I came up with this idea while washing the peanut butter jar prior to sending it for recycling. Saving Malaysia’s resources, one peanut butter jar at a time. Here’s a draft of my idea for the Peanut Butter Project.
Almost 70% of the peanut butter displayed on major supermarket shelves (as well as in the mini marts) are produced in China. And 90% of it has full plastic packaging (not to mention the lid foil within). In the UK, I see peanut butter and chocolate hazelnut spreads packed in 50% recycled glass jar with the plastic kept minimum for just the lids and a thin layer of foil for the seal. Both products are made in Netherlands and Denmark (?) respectively. Some brands have theirs made in the UK but the ingredients are outsourced.
Produce a 100% manufactured in Malaysia peanut butter to replace all the existing made in China products. Use 50% recycled packaging, preferably glass.
Use locally grown peanut. I’m pretty sure we can grow groundnuts in Malaysia. We’ve got the rest of the ingredients on local soil; palm oil, sugar, and salt.
Since everything is sourced locally, the cost of transport is greatly reduced. This also helps to lower the carbon output. It also creates more job opportunities for the locals, especially the retired (or forced to retired ) people. I’m sure the uncles and the aunties in the rural area wouldn’t mind helping to run a peanut butter factory. After all, with the current technology, hard labour work is only limited to sealing and labeling products, which is quite safe for people of all ages to do.

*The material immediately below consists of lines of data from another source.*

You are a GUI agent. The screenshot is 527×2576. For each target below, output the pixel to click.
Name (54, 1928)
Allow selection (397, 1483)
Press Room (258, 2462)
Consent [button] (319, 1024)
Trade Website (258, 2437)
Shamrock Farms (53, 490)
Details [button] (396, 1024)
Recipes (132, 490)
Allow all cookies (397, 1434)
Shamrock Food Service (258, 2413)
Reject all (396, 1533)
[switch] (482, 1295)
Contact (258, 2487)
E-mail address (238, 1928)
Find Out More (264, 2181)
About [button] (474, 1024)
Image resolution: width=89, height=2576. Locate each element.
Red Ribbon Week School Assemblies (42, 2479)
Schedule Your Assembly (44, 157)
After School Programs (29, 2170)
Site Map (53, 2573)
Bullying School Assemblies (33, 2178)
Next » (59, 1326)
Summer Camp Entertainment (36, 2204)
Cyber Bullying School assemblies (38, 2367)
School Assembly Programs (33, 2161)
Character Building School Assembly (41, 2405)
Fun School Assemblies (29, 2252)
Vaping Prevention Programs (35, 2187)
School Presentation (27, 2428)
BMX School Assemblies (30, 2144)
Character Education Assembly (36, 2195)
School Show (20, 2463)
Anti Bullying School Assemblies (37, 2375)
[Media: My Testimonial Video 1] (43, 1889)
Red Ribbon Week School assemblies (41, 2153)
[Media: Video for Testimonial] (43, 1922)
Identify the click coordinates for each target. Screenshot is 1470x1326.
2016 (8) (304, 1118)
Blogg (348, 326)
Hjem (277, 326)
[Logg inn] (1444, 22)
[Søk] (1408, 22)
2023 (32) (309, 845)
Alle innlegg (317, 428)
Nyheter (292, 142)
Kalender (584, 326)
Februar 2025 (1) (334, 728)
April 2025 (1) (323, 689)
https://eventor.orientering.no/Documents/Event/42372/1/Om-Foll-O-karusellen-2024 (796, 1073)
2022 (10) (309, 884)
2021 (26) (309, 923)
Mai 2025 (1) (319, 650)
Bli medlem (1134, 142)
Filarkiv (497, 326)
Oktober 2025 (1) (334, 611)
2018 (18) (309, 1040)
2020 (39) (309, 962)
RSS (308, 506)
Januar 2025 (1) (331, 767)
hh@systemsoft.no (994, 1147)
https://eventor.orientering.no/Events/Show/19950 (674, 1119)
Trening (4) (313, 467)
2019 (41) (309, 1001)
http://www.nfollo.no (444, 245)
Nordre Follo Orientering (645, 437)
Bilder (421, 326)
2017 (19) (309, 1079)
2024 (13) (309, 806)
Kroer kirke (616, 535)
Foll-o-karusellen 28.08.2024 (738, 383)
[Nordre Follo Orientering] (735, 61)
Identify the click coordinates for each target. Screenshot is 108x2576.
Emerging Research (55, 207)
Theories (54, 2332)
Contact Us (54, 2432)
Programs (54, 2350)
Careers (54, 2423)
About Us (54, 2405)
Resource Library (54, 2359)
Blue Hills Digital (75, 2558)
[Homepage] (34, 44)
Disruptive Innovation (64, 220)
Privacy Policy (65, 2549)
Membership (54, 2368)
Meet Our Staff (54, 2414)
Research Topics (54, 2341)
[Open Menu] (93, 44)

It takes far less energy to make packaging out of recycled products rather than to make them out of raw materials. This is further reduction in cost as well as carbon output. You may say that glass is heavy and brittle, but in reality it doesn’t have to be so. There are many types of glass out there and all you need is to find the right composition of material to make it less brittle and lighter.
What you need:
A group of brilliant engineers (and chemists and accountants and marketing experts and …) who are willing to sacrifice their time for something less glamorous than working for a big company or in the oil field to undertake little projects like these which makes a huge difference to the local community. That’s changing the world, beginning with our little world, one peanut butter jar at a time.